— BEGIN —

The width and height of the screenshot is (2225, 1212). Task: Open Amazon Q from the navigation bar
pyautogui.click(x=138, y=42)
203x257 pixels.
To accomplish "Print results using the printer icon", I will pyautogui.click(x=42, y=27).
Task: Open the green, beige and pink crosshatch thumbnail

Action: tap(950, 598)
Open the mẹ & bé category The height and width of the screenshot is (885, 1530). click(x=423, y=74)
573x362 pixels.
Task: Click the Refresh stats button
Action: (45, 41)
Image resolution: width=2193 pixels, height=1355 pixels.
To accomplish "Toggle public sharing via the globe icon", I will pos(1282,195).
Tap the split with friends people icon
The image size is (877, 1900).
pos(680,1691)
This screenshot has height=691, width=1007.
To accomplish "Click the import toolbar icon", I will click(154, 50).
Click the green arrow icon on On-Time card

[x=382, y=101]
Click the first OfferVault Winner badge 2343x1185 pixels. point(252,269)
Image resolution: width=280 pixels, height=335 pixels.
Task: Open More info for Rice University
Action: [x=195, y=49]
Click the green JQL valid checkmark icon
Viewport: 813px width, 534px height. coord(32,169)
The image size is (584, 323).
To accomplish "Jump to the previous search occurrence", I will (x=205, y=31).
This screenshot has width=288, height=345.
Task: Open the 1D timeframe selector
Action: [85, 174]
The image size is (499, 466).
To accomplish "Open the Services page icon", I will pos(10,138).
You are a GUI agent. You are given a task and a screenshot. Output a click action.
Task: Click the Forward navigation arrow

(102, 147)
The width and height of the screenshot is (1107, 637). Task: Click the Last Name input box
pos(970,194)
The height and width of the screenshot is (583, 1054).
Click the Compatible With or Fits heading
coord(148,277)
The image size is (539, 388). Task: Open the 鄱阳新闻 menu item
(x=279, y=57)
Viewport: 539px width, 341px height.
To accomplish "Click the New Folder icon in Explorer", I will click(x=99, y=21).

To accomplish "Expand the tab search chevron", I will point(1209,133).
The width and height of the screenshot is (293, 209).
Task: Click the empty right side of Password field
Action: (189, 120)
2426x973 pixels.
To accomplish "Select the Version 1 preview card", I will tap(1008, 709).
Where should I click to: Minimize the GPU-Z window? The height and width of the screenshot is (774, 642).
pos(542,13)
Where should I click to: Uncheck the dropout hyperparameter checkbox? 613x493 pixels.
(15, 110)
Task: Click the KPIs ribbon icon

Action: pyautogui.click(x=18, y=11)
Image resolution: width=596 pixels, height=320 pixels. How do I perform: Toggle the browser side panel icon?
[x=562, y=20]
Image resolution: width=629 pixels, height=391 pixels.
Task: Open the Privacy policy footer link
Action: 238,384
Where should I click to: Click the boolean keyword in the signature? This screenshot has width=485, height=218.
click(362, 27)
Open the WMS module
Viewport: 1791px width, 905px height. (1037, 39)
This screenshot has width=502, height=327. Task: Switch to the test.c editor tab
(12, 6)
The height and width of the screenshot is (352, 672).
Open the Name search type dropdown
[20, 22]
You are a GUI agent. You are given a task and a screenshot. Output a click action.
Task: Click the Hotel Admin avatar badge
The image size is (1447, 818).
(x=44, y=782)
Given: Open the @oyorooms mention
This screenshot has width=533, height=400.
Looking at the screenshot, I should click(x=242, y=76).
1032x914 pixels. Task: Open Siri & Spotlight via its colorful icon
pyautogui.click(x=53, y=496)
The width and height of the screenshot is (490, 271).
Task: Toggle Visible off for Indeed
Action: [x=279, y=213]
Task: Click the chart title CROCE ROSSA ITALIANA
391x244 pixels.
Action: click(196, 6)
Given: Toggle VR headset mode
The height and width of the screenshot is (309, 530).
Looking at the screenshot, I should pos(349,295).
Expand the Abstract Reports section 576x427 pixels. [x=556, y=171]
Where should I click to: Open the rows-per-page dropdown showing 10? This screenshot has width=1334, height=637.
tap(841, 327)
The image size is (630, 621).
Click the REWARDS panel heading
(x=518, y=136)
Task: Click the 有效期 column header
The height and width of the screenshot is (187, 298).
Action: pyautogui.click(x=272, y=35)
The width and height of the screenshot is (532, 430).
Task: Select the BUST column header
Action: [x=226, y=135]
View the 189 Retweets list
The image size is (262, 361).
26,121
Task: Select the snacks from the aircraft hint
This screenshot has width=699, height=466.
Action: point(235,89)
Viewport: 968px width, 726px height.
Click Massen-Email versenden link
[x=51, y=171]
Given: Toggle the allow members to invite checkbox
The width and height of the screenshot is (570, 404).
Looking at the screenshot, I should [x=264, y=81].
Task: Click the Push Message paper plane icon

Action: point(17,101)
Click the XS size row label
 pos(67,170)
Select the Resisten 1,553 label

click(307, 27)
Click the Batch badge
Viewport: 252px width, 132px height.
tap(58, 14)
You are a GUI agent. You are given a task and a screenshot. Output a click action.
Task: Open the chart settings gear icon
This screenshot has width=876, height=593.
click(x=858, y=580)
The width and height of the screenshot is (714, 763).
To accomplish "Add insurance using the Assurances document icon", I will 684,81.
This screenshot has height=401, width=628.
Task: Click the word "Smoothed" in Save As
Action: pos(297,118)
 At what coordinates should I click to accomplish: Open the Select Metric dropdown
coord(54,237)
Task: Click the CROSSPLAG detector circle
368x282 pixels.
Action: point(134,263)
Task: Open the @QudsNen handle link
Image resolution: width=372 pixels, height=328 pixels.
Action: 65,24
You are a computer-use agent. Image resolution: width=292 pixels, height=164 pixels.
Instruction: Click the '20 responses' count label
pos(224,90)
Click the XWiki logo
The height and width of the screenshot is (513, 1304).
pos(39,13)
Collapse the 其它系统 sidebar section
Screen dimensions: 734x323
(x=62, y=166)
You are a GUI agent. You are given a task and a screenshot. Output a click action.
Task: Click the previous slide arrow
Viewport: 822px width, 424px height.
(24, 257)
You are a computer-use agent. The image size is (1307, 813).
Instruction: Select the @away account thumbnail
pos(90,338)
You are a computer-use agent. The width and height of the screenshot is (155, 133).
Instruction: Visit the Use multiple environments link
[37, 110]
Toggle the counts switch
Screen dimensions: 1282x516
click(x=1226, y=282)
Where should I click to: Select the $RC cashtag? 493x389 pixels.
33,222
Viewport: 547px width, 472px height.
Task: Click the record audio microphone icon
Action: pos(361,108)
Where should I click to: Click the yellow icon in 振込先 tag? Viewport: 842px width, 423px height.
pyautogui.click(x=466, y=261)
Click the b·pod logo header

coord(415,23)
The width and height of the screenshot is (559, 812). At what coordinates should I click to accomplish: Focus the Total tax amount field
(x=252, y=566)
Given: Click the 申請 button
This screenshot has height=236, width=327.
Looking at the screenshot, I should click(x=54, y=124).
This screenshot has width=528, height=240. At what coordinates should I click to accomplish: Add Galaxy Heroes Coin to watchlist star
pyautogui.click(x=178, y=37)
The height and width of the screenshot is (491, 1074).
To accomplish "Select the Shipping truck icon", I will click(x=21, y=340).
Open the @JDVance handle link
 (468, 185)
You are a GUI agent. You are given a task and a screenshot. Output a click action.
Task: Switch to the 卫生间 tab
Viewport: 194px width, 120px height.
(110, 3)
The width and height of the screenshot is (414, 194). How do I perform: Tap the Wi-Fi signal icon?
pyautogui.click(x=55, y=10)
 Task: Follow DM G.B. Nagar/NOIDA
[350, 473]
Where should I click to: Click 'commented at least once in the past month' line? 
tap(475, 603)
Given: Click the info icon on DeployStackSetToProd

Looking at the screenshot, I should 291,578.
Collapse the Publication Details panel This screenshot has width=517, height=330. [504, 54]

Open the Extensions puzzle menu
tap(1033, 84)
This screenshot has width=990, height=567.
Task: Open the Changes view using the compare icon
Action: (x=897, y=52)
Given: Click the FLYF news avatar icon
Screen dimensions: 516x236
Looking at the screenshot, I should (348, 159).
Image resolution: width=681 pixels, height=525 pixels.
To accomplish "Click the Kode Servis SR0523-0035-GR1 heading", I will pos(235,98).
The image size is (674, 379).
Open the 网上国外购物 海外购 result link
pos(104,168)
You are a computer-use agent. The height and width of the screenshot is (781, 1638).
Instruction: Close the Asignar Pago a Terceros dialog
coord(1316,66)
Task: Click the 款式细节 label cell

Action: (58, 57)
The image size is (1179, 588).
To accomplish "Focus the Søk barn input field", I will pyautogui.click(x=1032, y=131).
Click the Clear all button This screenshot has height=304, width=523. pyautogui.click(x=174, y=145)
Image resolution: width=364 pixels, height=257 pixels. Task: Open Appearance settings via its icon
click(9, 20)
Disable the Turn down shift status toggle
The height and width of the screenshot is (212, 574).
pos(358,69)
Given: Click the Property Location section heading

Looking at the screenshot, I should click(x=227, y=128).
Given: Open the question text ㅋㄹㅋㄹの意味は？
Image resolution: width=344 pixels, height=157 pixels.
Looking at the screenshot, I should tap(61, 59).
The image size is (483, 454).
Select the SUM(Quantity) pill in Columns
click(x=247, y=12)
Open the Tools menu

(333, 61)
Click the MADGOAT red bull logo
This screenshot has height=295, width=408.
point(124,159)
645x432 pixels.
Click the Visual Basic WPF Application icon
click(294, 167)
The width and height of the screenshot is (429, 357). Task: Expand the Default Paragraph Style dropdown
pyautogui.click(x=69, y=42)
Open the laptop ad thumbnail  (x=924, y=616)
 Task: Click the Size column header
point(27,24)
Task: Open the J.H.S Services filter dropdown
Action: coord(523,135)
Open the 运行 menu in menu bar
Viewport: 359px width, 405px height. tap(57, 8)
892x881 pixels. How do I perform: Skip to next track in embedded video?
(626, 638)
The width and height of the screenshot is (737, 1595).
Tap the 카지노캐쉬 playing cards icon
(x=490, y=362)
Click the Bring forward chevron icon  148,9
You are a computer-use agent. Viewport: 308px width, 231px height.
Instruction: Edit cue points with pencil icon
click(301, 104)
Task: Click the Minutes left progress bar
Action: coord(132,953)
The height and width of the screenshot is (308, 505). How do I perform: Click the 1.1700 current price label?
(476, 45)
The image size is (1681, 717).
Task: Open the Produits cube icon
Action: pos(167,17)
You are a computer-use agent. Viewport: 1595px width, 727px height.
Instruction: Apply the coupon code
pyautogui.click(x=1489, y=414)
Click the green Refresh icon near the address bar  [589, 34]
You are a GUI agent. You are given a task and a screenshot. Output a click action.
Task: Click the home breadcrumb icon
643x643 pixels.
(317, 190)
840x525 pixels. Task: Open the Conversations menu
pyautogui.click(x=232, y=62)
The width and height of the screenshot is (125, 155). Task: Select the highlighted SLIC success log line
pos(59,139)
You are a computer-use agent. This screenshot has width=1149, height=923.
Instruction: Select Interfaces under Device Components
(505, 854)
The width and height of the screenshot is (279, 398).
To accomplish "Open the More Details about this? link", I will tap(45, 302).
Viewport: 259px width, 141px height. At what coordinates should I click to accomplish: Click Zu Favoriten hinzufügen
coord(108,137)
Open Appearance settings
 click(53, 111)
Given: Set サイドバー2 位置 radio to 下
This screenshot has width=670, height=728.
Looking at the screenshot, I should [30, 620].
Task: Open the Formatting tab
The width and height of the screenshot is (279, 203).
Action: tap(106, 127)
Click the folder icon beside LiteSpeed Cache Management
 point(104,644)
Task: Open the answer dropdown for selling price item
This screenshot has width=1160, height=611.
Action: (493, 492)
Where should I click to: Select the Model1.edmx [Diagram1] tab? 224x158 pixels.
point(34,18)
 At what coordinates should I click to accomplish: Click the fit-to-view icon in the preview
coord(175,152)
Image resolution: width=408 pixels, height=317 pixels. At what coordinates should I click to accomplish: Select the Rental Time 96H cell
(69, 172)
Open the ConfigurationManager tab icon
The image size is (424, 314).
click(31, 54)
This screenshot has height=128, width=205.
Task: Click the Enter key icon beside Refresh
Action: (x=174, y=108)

— END —

- _EXERCISE REQUIREMENTS_: Reproduce the entries above verbatim, everything from the line containing "840x525 pixels. Task: Open" down to the line containing "point(34,18)", both of those lines included.

- _OUTPUT BELOW_:
840x525 pixels. Task: Open the Conversations menu
pyautogui.click(x=232, y=62)
The width and height of the screenshot is (125, 155). Task: Select the highlighted SLIC success log line
pos(59,139)
You are a computer-use agent. This screenshot has width=1149, height=923.
Instruction: Select Interfaces under Device Components
(505, 854)
The width and height of the screenshot is (279, 398).
To accomplish "Open the More Details about this? link", I will tap(45, 302).
Viewport: 259px width, 141px height. At what coordinates should I click to accomplish: Click Zu Favoriten hinzufügen
coord(108,137)
Open Appearance settings
 click(53, 111)
Given: Set サイドバー2 位置 radio to 下
This screenshot has width=670, height=728.
Looking at the screenshot, I should [30, 620].
Task: Open the Formatting tab
The width and height of the screenshot is (279, 203).
Action: tap(106, 127)
Click the folder icon beside LiteSpeed Cache Management
 point(104,644)
Task: Open the answer dropdown for selling price item
This screenshot has width=1160, height=611.
Action: (493, 492)
Where should I click to: Select the Model1.edmx [Diagram1] tab? 224x158 pixels.
point(34,18)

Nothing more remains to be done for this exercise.